A bottle of Château Lafite-Rothschild will be expected to advise consumers to know their limit and provide guidance for seeking help, just as will the more affordable Le Piat d’Or, although cost probably rules out binge drinking among those partial to great clarets and burgundies.
The Government also began the first national alcohol awareness campaign today with a series of television and cinema advertisements.
Whitehall officials said that the initial focus for health warnings would be the big suppliers to supermarkets but they then expected it to extend to small foreign-based brewers of beer and fine wines imported from abroad. Under the plans a specific part of the label on the back of every bottle of wine will contain advice, including basic health information, units of alcohol and where a drinker can get advice and support.
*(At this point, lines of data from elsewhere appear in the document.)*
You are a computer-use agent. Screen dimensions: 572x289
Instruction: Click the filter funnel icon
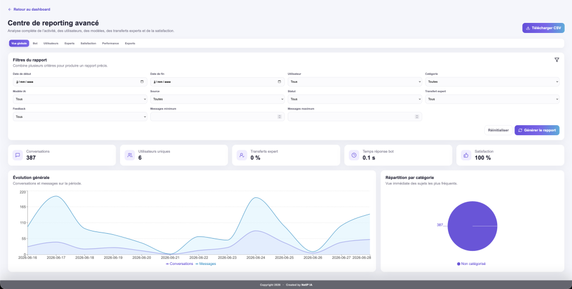pyautogui.click(x=556, y=60)
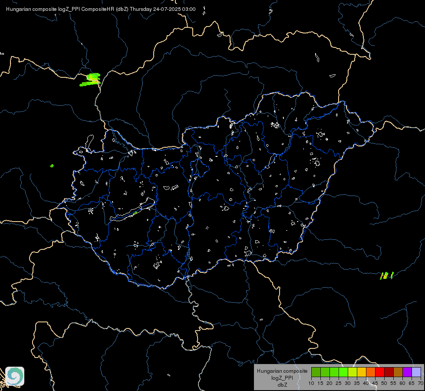This screenshot has width=425, height=391.
Task: Pick the 65–70 dBZ lavender swatch
Action: coord(417,372)
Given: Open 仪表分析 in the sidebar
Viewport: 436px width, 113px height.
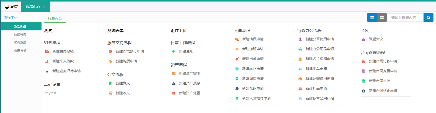Looking at the screenshot, I should (20, 51).
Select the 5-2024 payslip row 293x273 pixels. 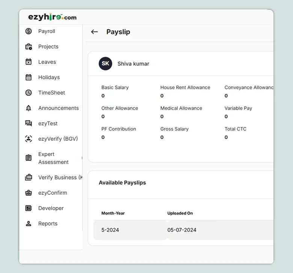[110, 230]
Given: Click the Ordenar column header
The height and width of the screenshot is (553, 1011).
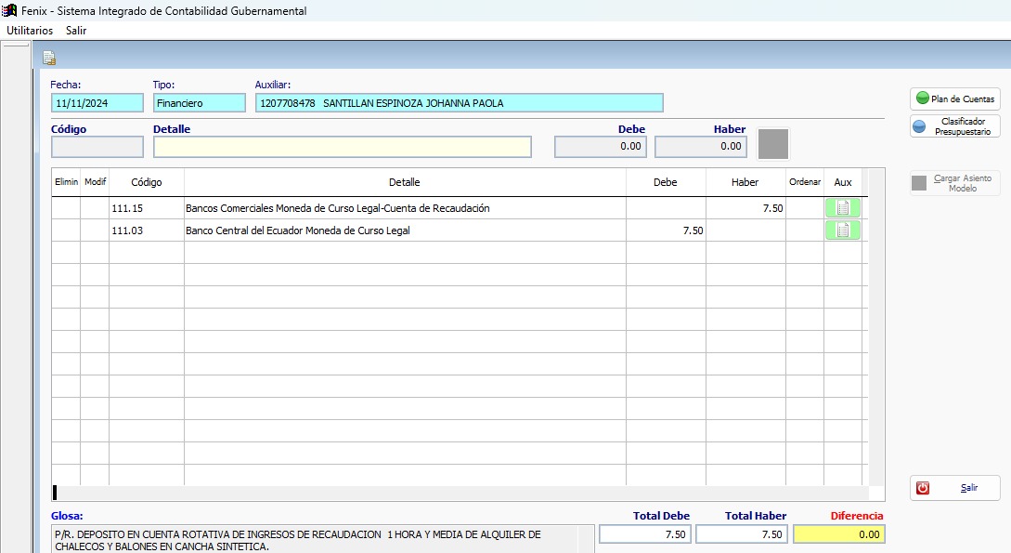Looking at the screenshot, I should tap(804, 182).
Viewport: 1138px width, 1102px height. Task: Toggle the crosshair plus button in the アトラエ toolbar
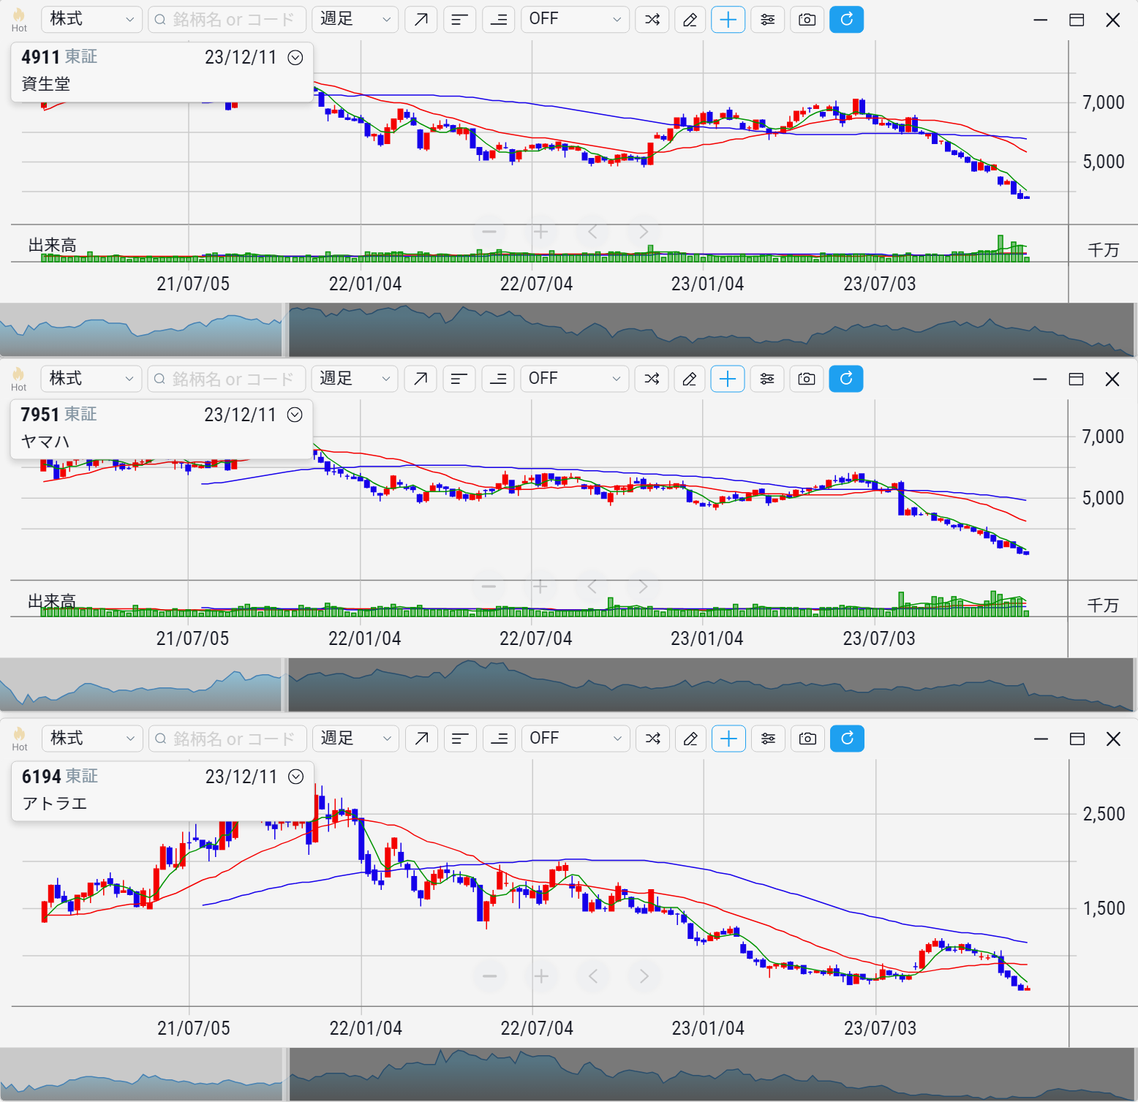click(x=728, y=739)
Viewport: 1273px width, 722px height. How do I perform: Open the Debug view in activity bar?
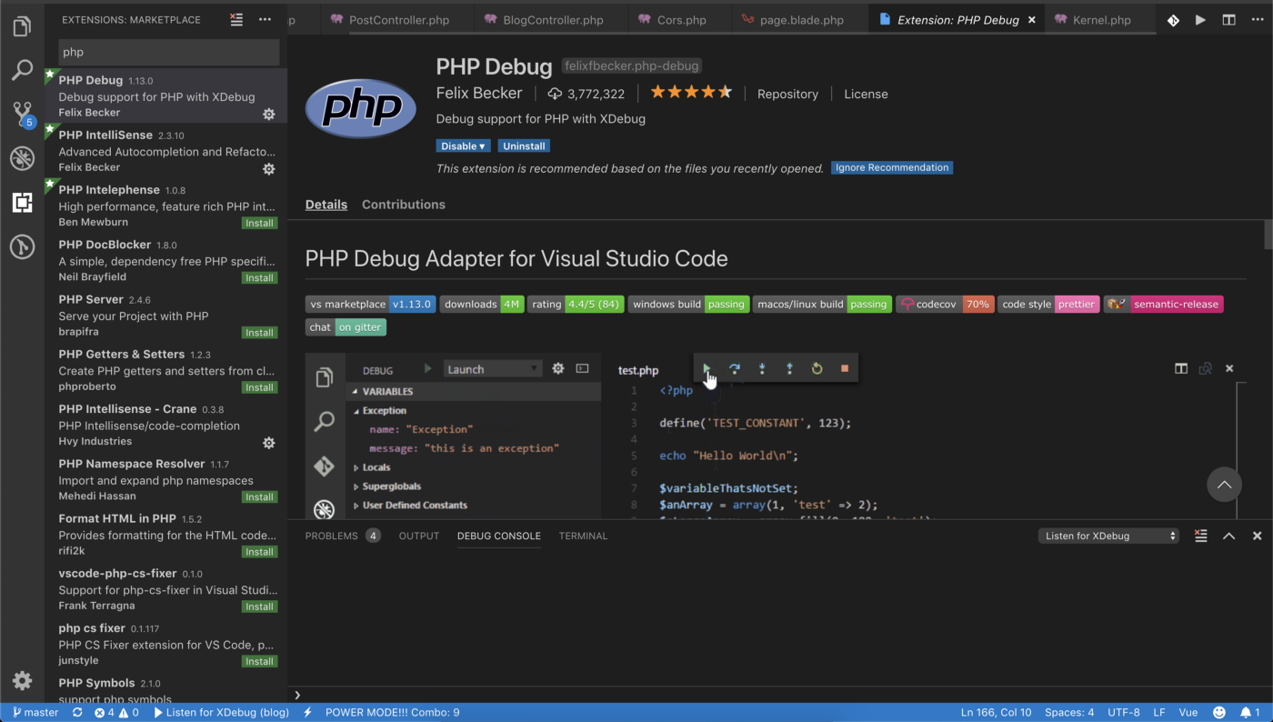23,158
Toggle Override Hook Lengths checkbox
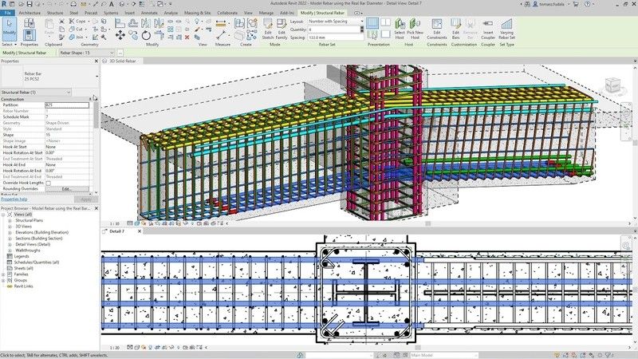This screenshot has width=638, height=359. coord(49,183)
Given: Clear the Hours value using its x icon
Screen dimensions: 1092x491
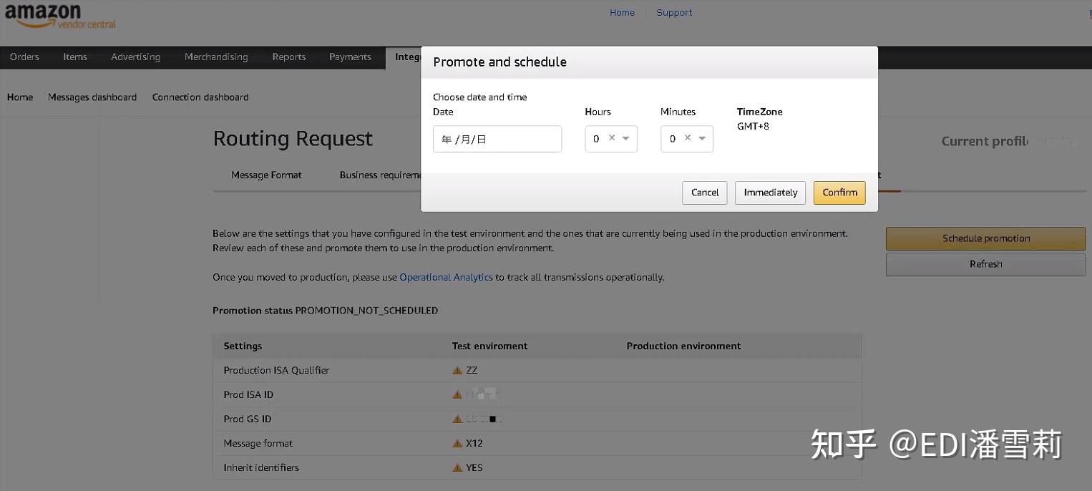Looking at the screenshot, I should click(610, 138).
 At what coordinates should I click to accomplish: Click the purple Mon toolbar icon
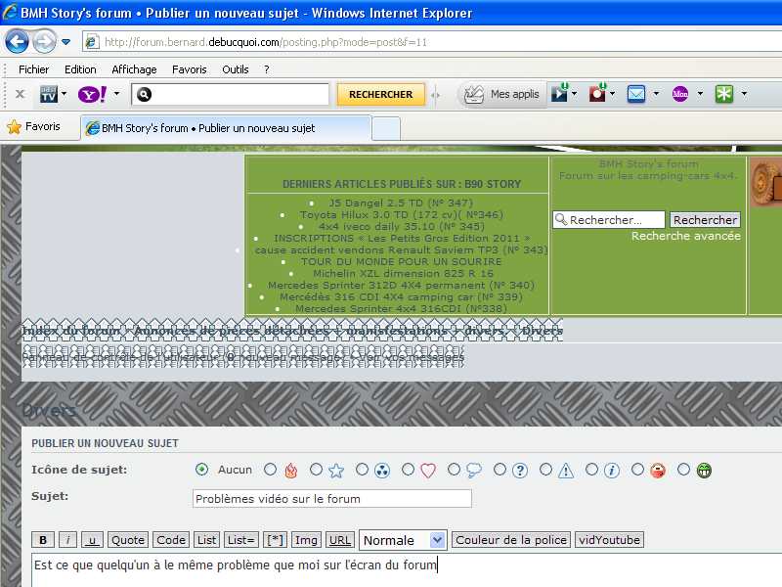(x=680, y=94)
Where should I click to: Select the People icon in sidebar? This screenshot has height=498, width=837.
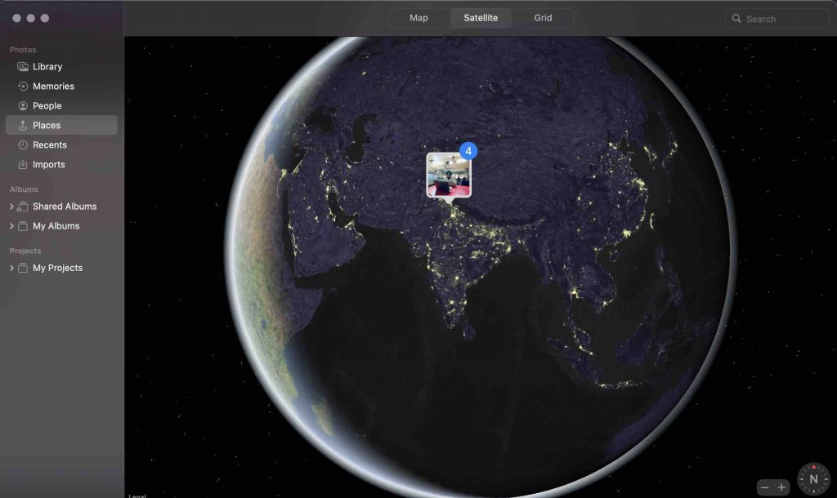(x=23, y=106)
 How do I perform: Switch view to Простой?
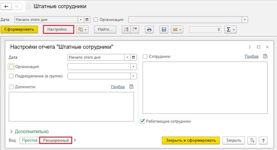30,140
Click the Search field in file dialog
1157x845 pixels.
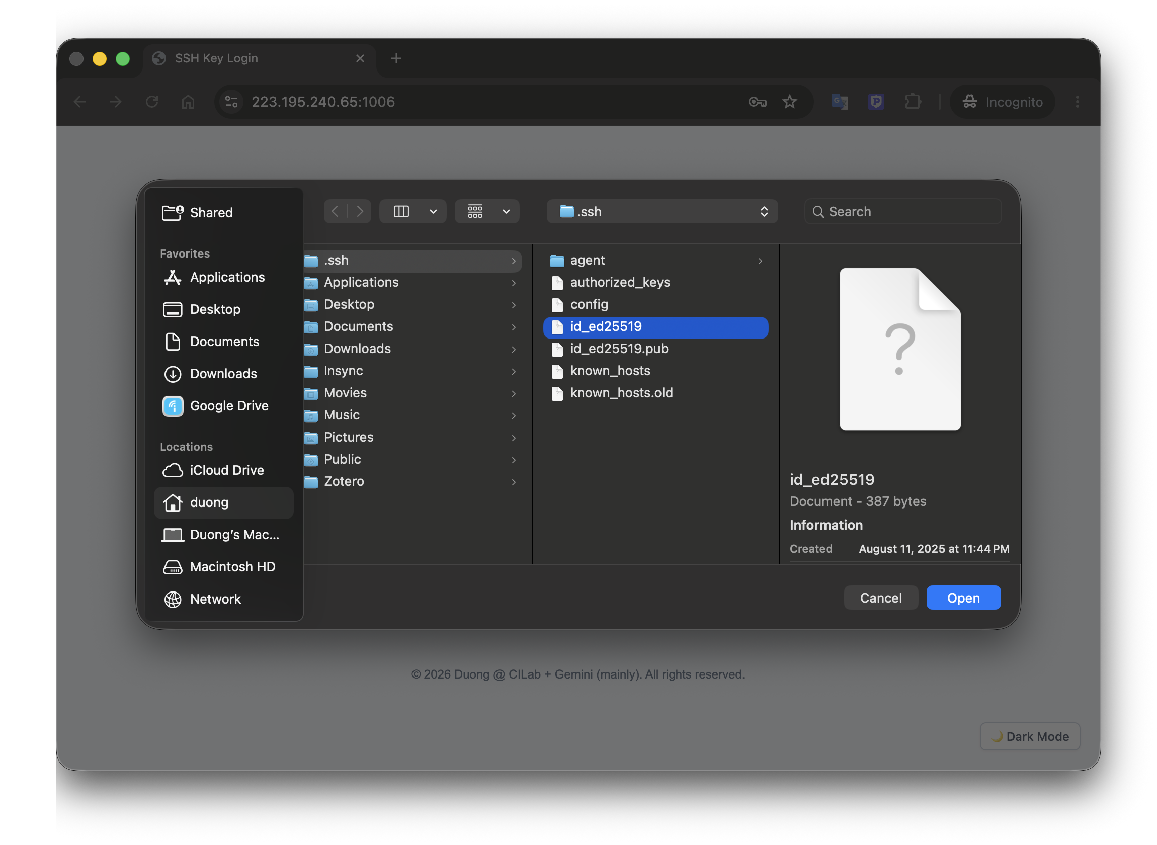click(903, 212)
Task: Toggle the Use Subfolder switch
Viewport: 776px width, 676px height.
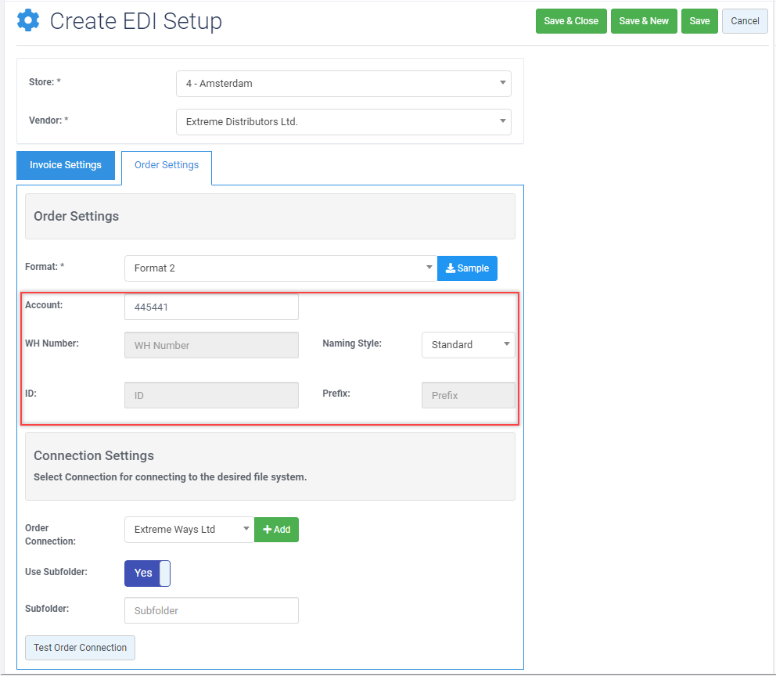Action: coord(147,573)
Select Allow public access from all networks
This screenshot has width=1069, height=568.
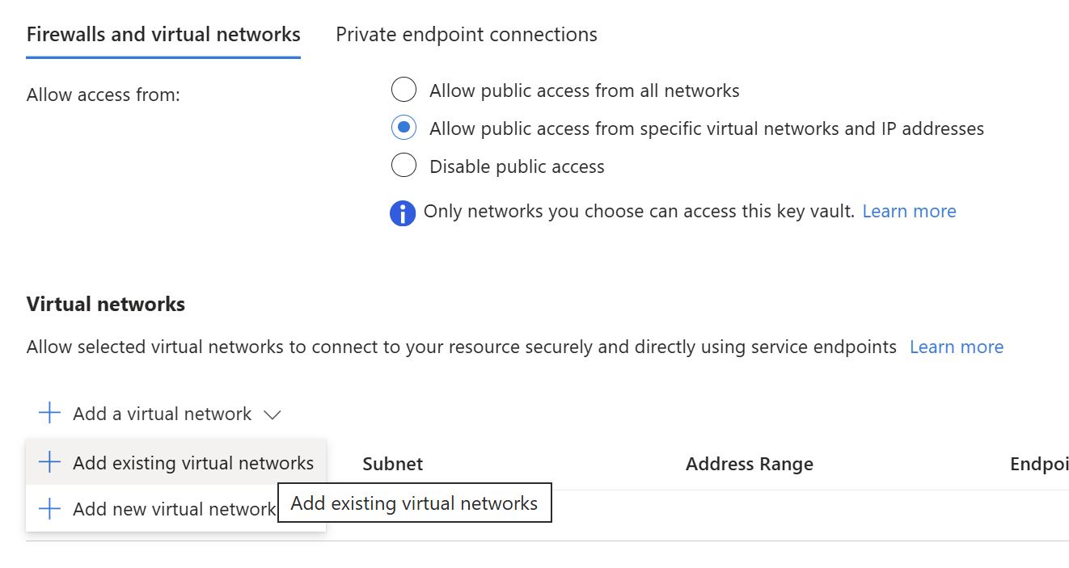click(404, 90)
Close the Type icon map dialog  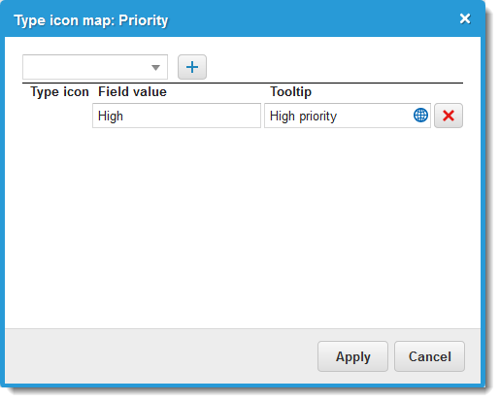click(x=465, y=18)

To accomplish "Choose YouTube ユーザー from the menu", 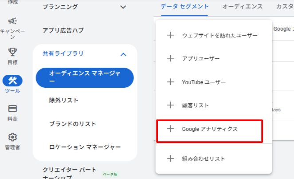I will (x=204, y=82).
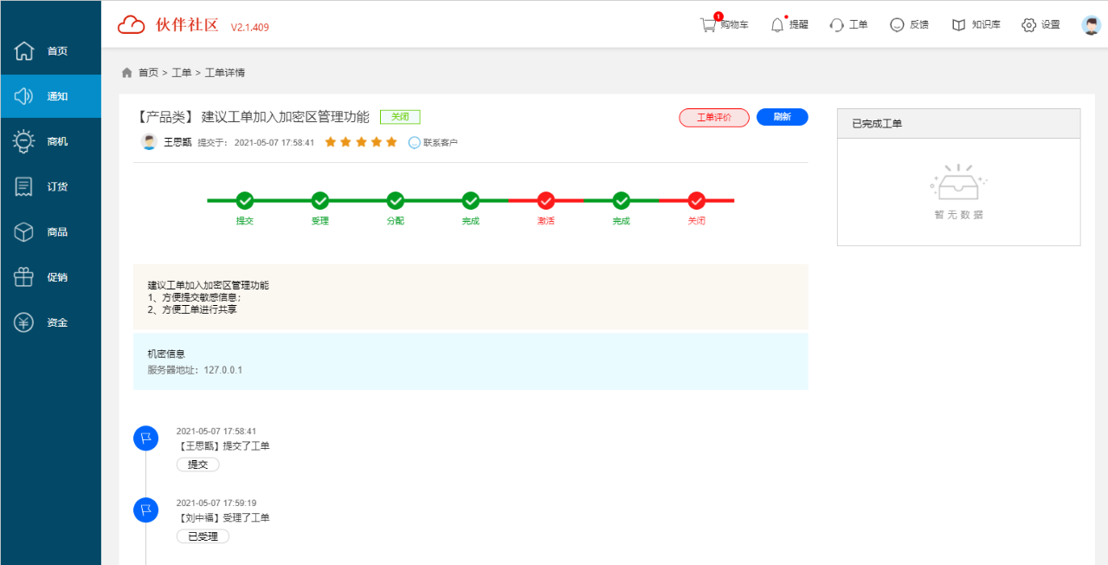Click the 已受理 status tag
The height and width of the screenshot is (565, 1108).
[203, 536]

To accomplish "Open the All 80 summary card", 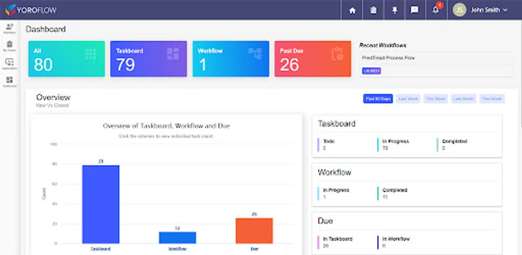I will point(67,59).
Jeremy Beadles, chief executive of the Wine and Spirits Trade Association, said that proposals would put a considerable burden on small wine producers, particularly as the labels would have to be made for the British market.
He said that there was not a great deal of space on the back of labels because new EU rules would soon require the ingredients and nutritional value of alcoholic drinks to be displayed. In France labels will soon be carrying a logo of a pregnant woman with a cross through it as a way of warning of the dangers of drinking during pregnancy.
French vineyard owners greeted the campaign as a fresh attack on their trade. Hélène Lévêque, owner of Château de Chategrive in Bordeaux, denounced the move as ridiculous and said that the wine industry was “being massacred for the sake of a minority of alcoholics”.
She said: “I am totally against this attempt to over- protect people. It’s all going too far. The British have always been good wine drinkers. They are knowledgeable and they are happy to drink. I hope that is not going to change now.”